Okay, Eminem bloated and faltered but so did Elvis. That doesn’t mean Eminem didn’t kill it in his prime. It’s probably been a while, but check out “My Name Is” (or any other early song for that matter) and you’ll see. There are all the trademark futuristic elements of the era: grids of round lights, disorientiation via mercurial camera angles, images and parodies on TVs, split screen madness. Excellent production. Eminem’s a hipster with grey hair who’s genuinely and articulately angry.


V. “WINDOWLICKER” by Aphex Twin

Distortion, unnerving transformations, reflections, and virtuoso use of computer-generated sounds. Real life has surreal, video game-esque sound effects. It’s a long video, but you should really just watch it… so I won’t waste any more of your time talking about it.

IV. “FREESTYLER” by Bomfunk MC’s

The sleek Finnish “Freestyler” would be more bad-ass if it wasn’t a straight-up MP3 player ad. An avant-garde pre-teen with duo-tone dreadlocks is chillin in a bleached out train station. He’s silent and isolated, but once you figure out that the clean metallic sounds are from his headphones, you realize he’s controlling his world. He’s delicate and small. Aggressive dudes threaten him with their modern dancing or skeptical looks – but his magical MP3 player starts vibrating and it turns out he has control not only over his tunez but his surroundings. Unphased, he swaggers along, gesticulating to  ”Freestyla(!) / rock a microphone(!) / straight from the top of mah dome(!)” He can freeze and rewind anyone and anything around him. Pretty girls in duo-tone brand clothing start dancing and stop dancing right when he points his MP3 player at them. A nerdy Asian kid with awkwardly fly yellow shades challenges him with his own MP3 player, but our guy is apparently listening to cooler music so shades gets schooled. In the end, our kid rewinds to his original place on the subway, the technologically-fueled fantasy being 100% real regardless of whether or not it’s fleeting.

What’s funny is that yes, the moment you start listening to music on your headphones whilst out in public, you feel a certain amount of control over your environment. The simultaneous isolation is equally real. Are the Bomfunk MC’s reflecting on that sick new possibility or just being paid off?!?!

III. “LET FOREVER BE” by The Chemical Brothers

Grids divide and divide until they become kaleidoscopes – organization intensifies into fragmentation and chaos. This music video is really low budget yet seems all the more futuristic. All the recursive, fractal-like aesthetics are created through mirrors. Time folds back into itself again and again. Thank you Michel Gondry. Let forever be.

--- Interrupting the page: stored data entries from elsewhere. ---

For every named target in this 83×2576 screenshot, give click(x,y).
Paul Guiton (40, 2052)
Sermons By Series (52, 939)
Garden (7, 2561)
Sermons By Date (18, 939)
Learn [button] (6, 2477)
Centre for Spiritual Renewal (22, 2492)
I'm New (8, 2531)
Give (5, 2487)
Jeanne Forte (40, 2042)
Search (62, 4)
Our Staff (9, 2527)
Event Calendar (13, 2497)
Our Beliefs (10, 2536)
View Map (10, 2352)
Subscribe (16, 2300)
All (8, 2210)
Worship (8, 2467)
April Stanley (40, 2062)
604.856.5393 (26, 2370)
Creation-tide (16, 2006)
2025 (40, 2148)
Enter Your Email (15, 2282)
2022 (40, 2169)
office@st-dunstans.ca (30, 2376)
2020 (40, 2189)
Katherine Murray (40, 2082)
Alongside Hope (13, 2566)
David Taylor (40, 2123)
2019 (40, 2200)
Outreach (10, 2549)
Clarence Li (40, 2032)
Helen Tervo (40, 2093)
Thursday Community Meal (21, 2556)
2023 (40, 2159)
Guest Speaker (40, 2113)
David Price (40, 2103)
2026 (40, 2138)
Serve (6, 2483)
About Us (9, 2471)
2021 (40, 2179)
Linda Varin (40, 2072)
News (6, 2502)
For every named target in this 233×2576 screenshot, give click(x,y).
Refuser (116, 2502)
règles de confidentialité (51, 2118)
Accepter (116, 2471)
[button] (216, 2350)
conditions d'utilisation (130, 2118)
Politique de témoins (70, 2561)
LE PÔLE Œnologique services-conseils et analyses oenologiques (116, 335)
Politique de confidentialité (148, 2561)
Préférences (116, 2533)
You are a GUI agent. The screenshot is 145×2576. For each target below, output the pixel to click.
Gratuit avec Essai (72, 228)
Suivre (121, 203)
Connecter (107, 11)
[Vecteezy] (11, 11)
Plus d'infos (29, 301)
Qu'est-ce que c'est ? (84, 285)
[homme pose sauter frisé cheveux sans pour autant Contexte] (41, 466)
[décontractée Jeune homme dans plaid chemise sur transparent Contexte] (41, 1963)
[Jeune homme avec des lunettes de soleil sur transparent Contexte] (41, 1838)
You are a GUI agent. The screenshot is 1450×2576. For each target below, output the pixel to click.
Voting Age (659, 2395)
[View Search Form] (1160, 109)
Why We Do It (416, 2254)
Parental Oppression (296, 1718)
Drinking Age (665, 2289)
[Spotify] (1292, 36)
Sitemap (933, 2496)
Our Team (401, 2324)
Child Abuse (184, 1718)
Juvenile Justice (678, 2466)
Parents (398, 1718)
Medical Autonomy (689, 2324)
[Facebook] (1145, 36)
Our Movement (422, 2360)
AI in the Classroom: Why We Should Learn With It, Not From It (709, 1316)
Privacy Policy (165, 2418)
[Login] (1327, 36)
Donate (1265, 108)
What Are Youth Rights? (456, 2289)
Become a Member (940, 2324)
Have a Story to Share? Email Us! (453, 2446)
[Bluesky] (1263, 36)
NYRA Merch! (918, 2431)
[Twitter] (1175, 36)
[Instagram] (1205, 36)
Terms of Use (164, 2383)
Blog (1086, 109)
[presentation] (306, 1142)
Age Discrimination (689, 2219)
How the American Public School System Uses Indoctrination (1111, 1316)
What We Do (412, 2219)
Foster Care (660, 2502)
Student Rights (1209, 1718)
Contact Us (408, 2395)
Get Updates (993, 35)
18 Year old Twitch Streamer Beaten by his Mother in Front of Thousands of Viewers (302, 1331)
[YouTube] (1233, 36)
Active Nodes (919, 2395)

II. “AROUND THE WORLD” by Daft Punk

“Around the World” hosts those same ubiquitous grids of circular lights, those same cool shapes formed by modern dancers in swimsuits, (as well as skeleton suits and robot suits [man is always fantasizing about creating robots to do all his work for him instead of using them to augment himself...]), women are bandaged up like zombies… And there is the recursive reference to that era’s retro-futurism, present in the mid-century-modern furniture. Basically, there are all sorts of strange yet cliché “humanoids” dancing together, “around the world / around the world.” Globalization much? (Okay, okay, “Around the World” came out on 1997′s Homework, but the music video came out in 1999.)

I. “EXPO 2000″ by Kraftwerk

Kraftwerk always wins. A music video released in 1999, called “Expo 2000,” couldn’t go anywhere else than the top of this list. It’s a Sims world with automated voices, robots, and grids off the chain. It’s incredibly reminiscent (hah) of Google Earth, turning reality into a video game. The sounds are fragmented and computer generated.  “Expo. 2000. / Man. Nature. Technology. / Mensh. Natur. Technik. / Planet of visions. / Planet der visionen.” Check it.

Honorable mentions include: “1999″ by Cassius, “FLAT BEAT” by Mr. Oizo, and “RIGHT HERE RIGHT NOW” by Fatboy Slim. Fatboy had the right idea – the music video is clumsy animation depicting evolution. The future is now. In the words of Madvillain, “Today is the shadow of tomorrow. Today is the present future of yesterday. Yesterday is the shadow of today. The darkness of the past is yesterday.”